Jamaat-e-Islami (during campaign) Took “calibrated view” of India; chief spoke of relations with New Delhi as priority—tactical shift from past anti-India mobilisation.

The bottom line: The “building blocks are thus in place for a reset.” Both sides recognise the opportunity and have signalled willingness to seize it.

Q3: What are the main obstacles to a smooth India-Bangladesh relationship under the new government?

A3: Several obstacles complicate the path:

Obstacle Description
Sheikh Hasina’s presence in India Former PM residing in India since August 2024; BNP views this as provocation; needs “workaround.”
Jamaat-e-Islami’s parliamentary role Party with Islamist ideology and problematic 1971 history now major opposition; uncertain whether it will pursue pragmatic engagement or radical politics.
NCP’s anti-India stance Student-origin party within opposition alliance has been antagonistic towards India; will have parliamentary platform.
Minority Hindu population 10% of Bangladesh’s population vulnerable to political volatility; Jamaat’s rise raises concerns; BNP’s response to communal politics will be critical test.
Awami League’s future Party with deep roots remains force in waiting; how BNP engages it will shape political polarisation and India calculations.
Insulating core interests Need to protect trade, water, energy, connectivity from day-to-day political fluctuations.

The assessment: The path is “narrow and requires careful navigation.” Success depends on wisdom and restraint from both sides.

Q4: What does the editorial mean by “guardrailing substantive parts of the relationship,” and how can this be achieved?

A4: “Guardrailing” means protecting core areas of cooperation from political volatility—embedding them in institutions, agreements, and practices that transcend any particular government.

Domain Guardrailing Mechanism
Trade Comprehensive economic partnership agreement; lock in preferential access; reduce non-tariff barriers; create dispute resolution mechanisms.
Water Build on existing agreements; create permanent commission with technical expertise and binding dispute resolution.
Energy Integrate power grids; develop cross-border infrastructure creating mutual dependence.
Connectivity Operationalise transit agreements; create physical links costly to reverse.
Investment Encourage Indian investment creating jobs and economic opportunities; give Bangladeshis stake in continued cooperation.
Security Maintain institutionalised security dialogue; focus on shared threats regardless of political weather.

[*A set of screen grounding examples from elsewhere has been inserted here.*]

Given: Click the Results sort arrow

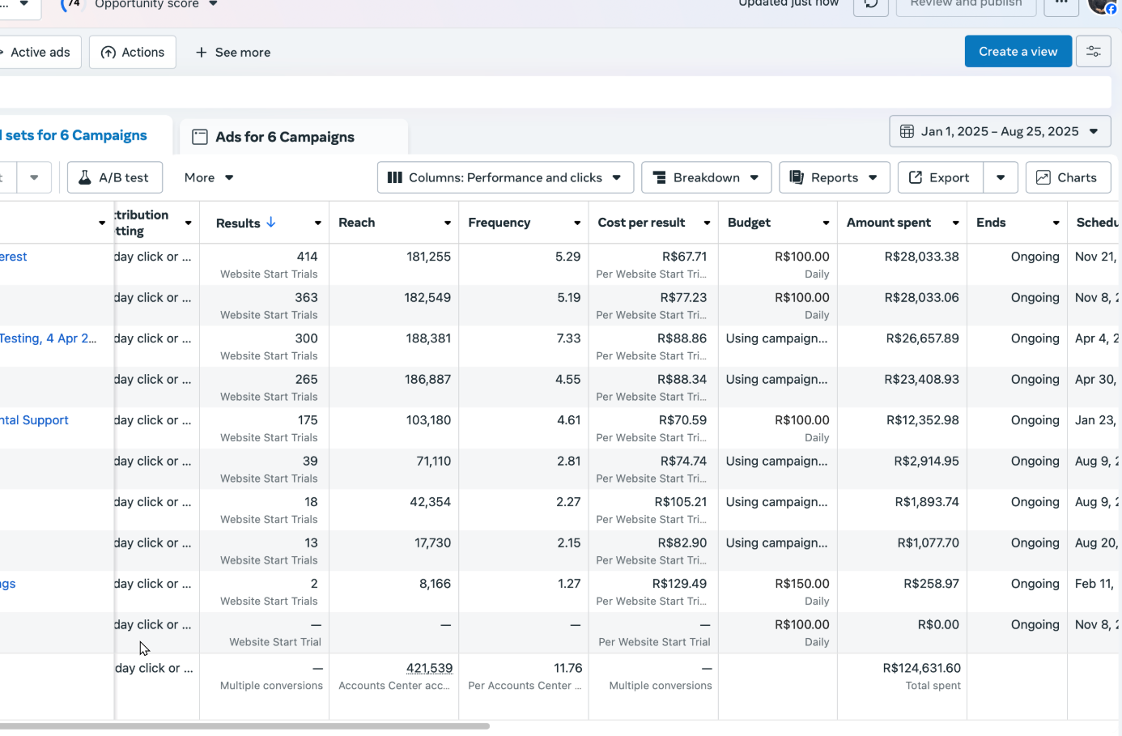Looking at the screenshot, I should [x=271, y=223].
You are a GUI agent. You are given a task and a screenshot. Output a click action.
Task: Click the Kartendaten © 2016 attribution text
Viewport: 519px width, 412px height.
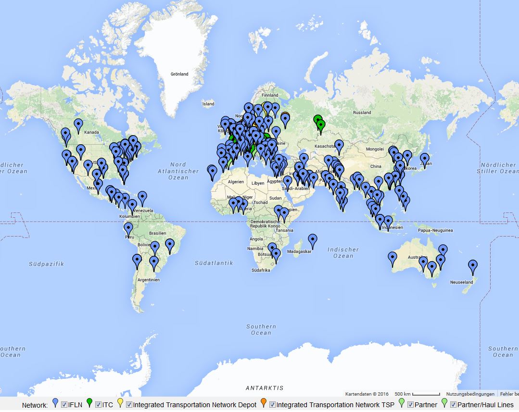tap(367, 394)

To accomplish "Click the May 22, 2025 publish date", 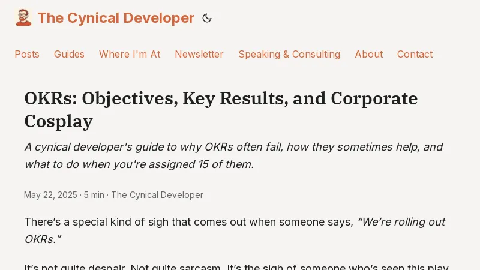I will (50, 195).
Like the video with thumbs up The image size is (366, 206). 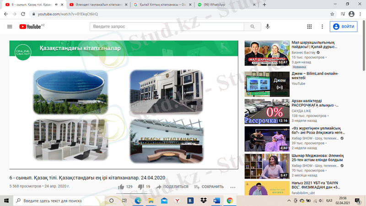coord(122,187)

The goal: Create a relationship “too big to fail”—so deeply integrated and mutually beneficial that no government can afford to let it deteriorate.

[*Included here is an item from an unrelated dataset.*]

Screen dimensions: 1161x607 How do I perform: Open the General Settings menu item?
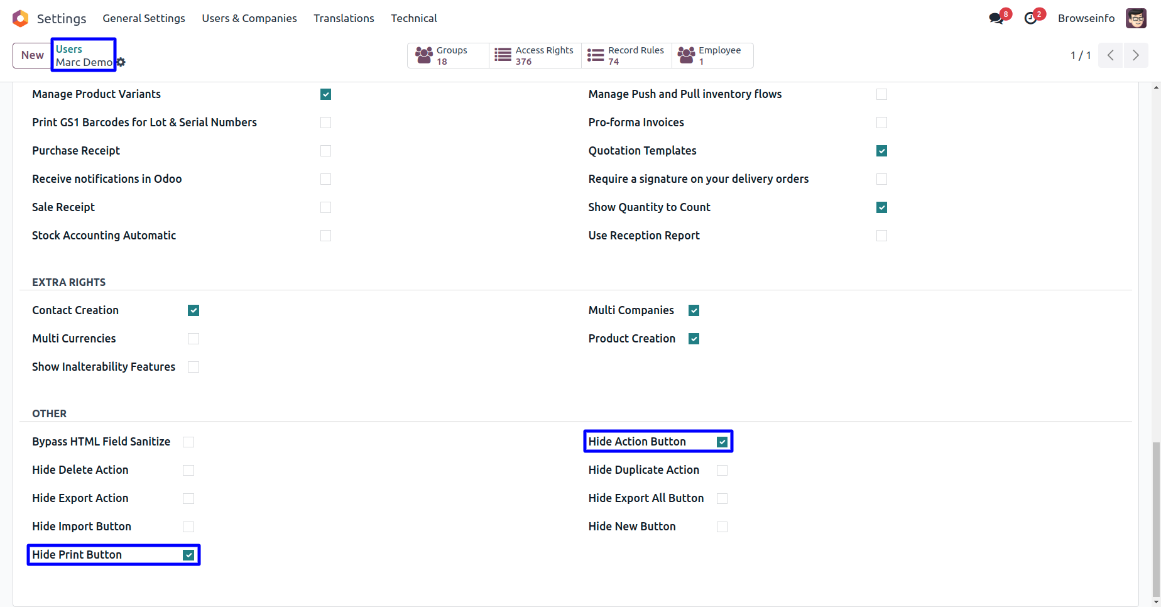(x=144, y=18)
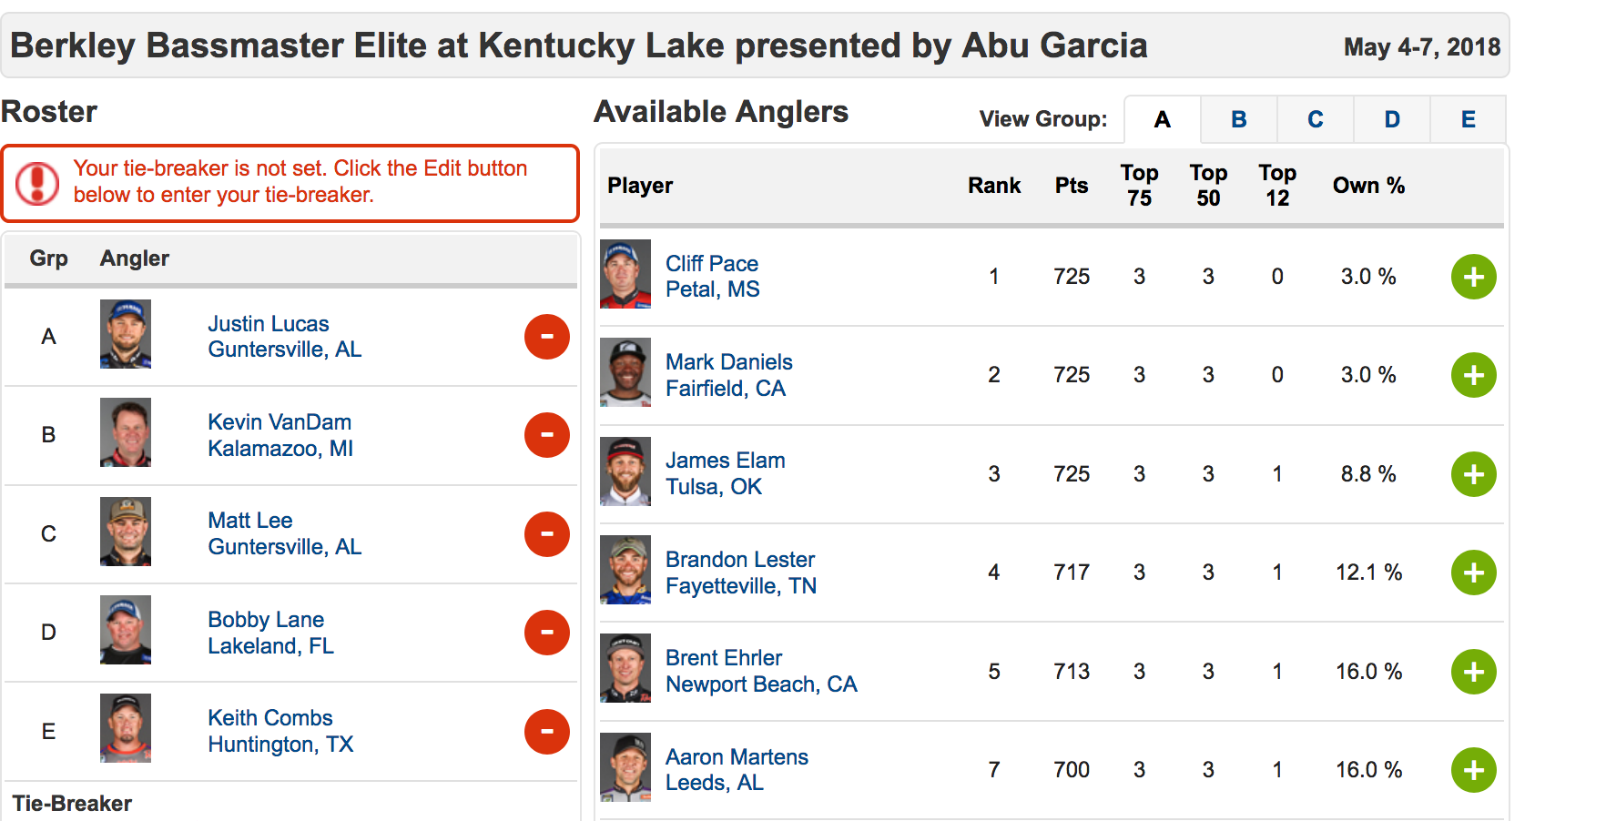Remove Keith Combs with minus icon
1606x821 pixels.
547,732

Q5: What are the implications of the election outcome for Bangladesh’s Hindu minority, and why does this matter for India?

A5: Bangladesh’s Hindu minority (approx. 10% of population) has historically been vulnerable to political volatility. The election outcome has mixed implications:

Factor Implication
BNP’s inclusive rhetoric Tarique Rahman spoke of building nation “safe and inclusive for all citizens, irrespective of faith and religion”—positive signal.
BNP’s past record Mixed record on minority protection; alliance history with Jamaat raises concerns.
Jamaat’s parliamentary presence Party’s ideology inherently majoritarian; history includes complicity in violence against minorities; significant opposition platform could enable radical agenda.
BNP’s response to communal politics Will BNP isolate Jamaat and defend minority rights, or accommodate communal politics? Critical test ahead.

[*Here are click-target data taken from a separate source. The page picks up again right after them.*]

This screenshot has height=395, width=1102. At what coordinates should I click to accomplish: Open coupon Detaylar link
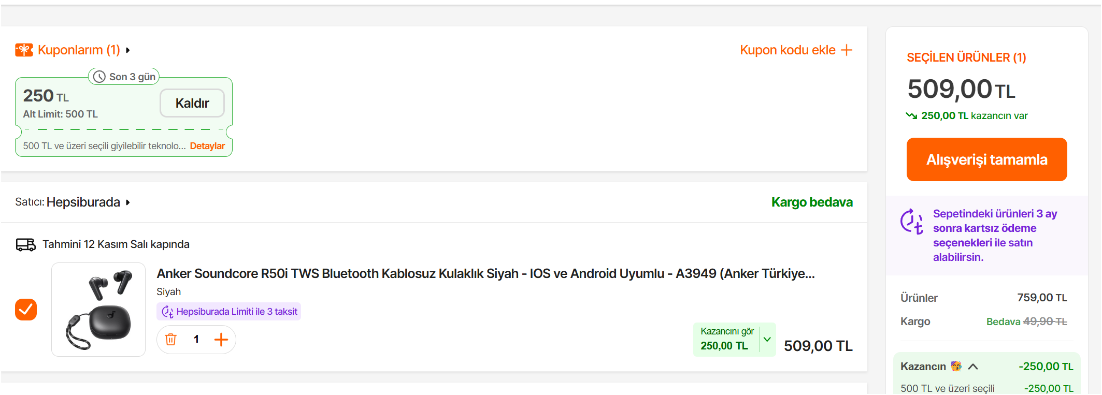click(207, 146)
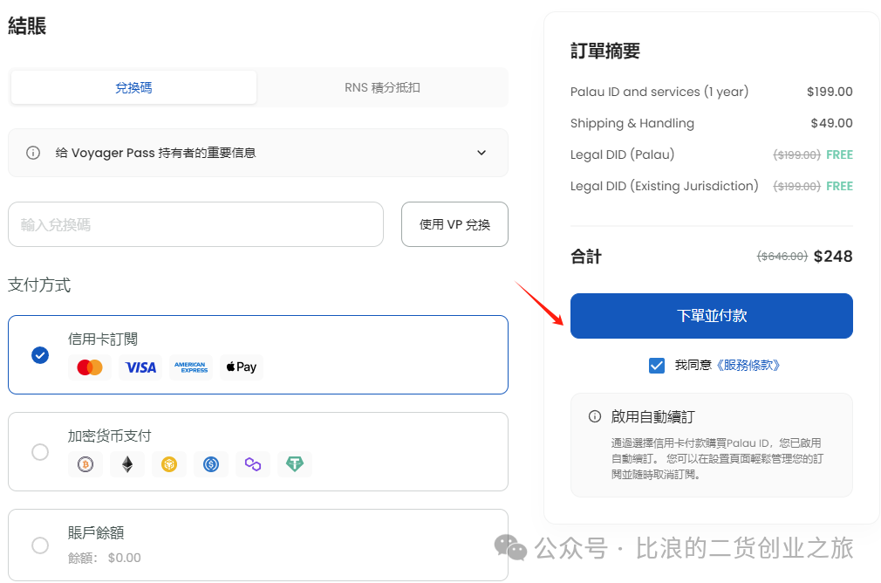Click the 输入兑换码 input field
The height and width of the screenshot is (583, 881).
pos(195,224)
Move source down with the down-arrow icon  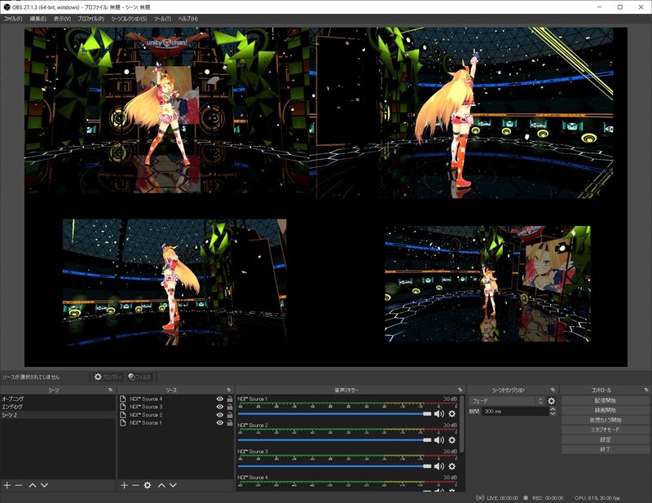[x=173, y=486]
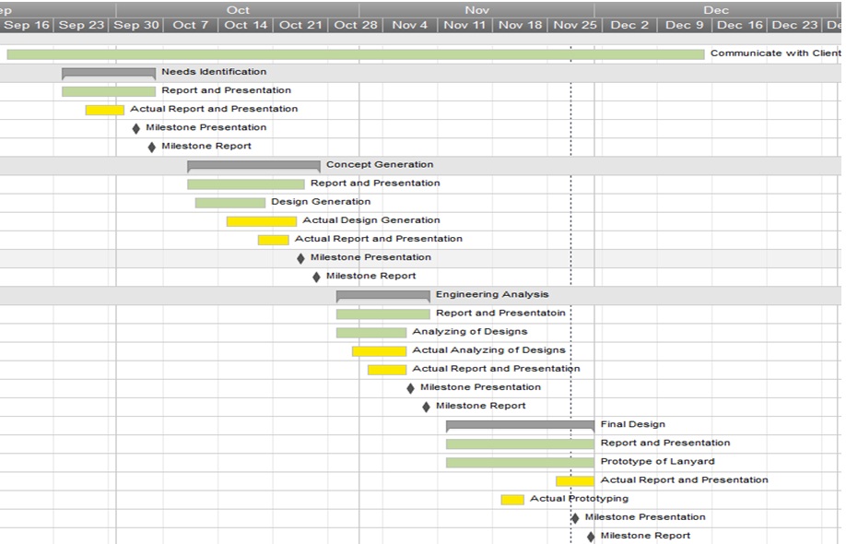This screenshot has height=544, width=846.
Task: Select Milestone Presentation diamond under Final Design
Action: coord(575,518)
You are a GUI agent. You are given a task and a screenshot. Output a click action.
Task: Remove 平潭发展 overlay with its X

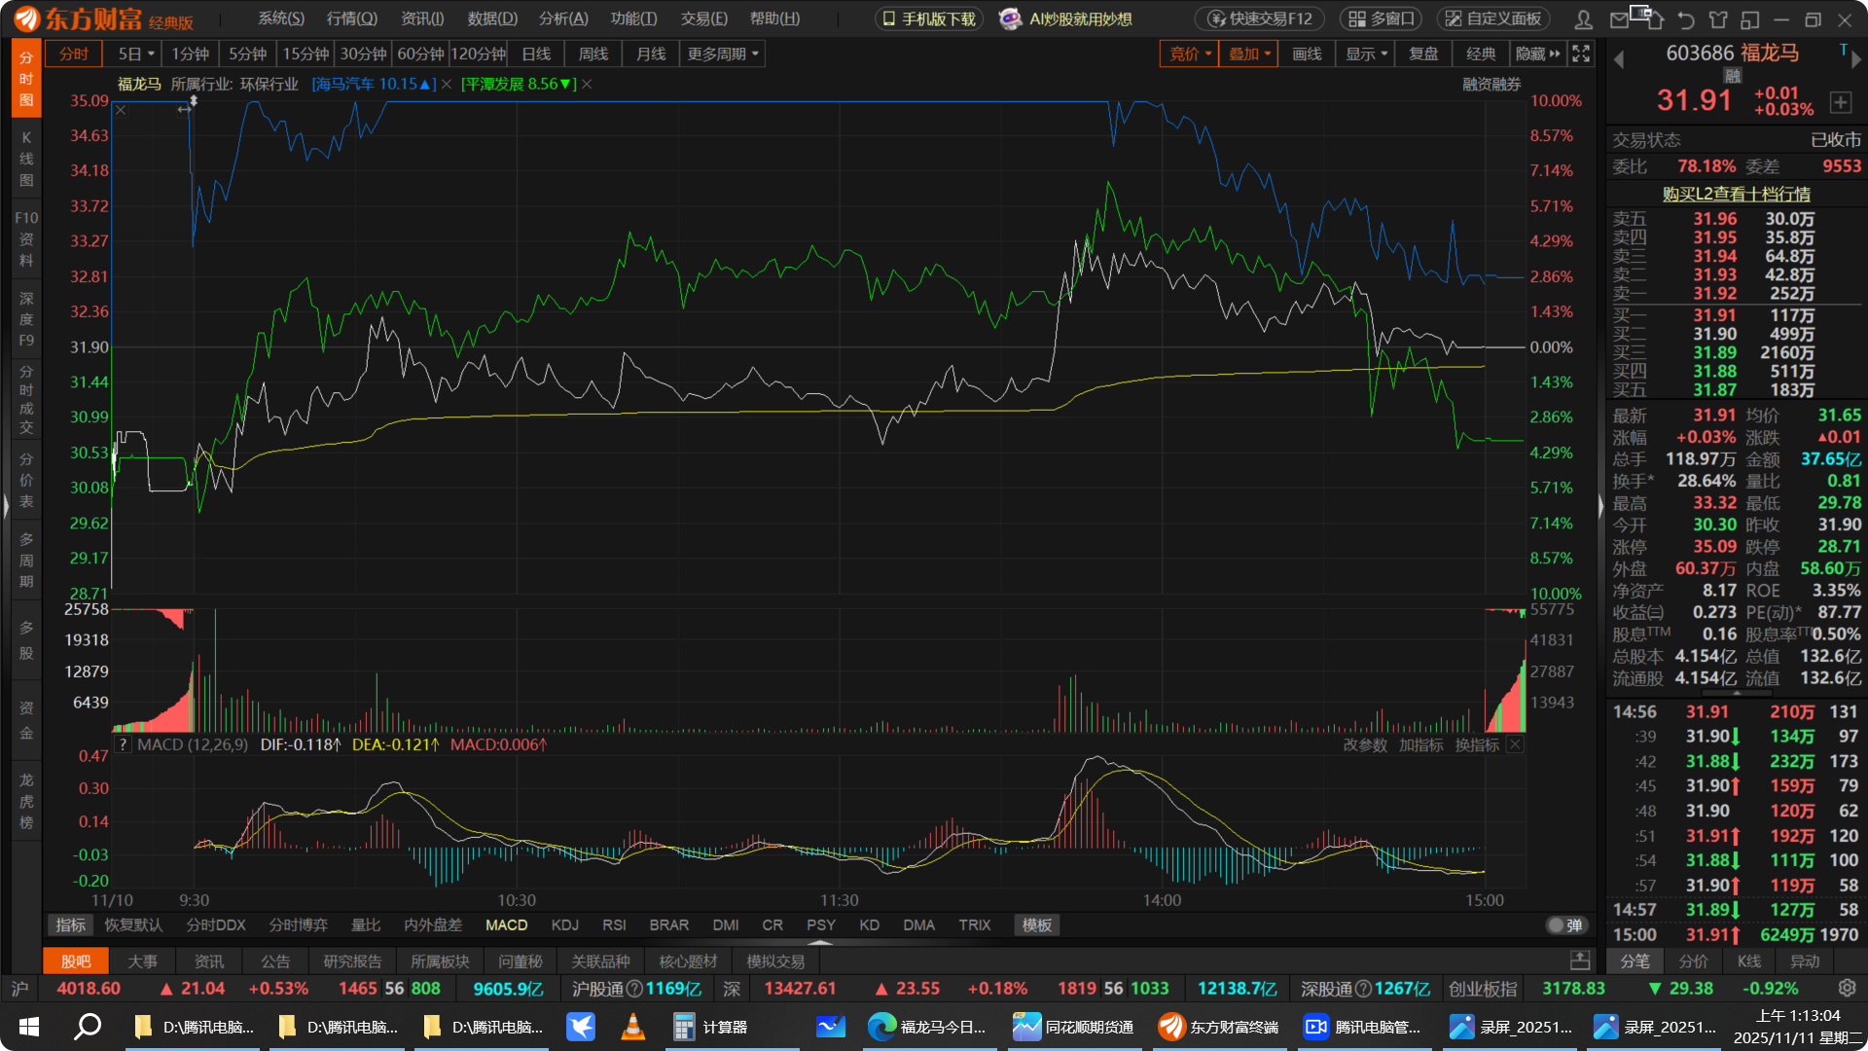coord(587,85)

Why this matters for India:

  • Deep cultural, familial, and emotional connections between Hindus on both sides of border.

  • Treatment of minorities directly influences Indian public opinion and political discourse.

  • Communal violence triggers refugee flows, destabilising border regions.

  • India’s credibility as a pluralistic democracy is affected by how its neighbour treats its minorities.

The bottom line: The fate of Bangladeshi Hindus is “not just a humanitarian concern; it is a direct influence on India-Bangladesh relations.”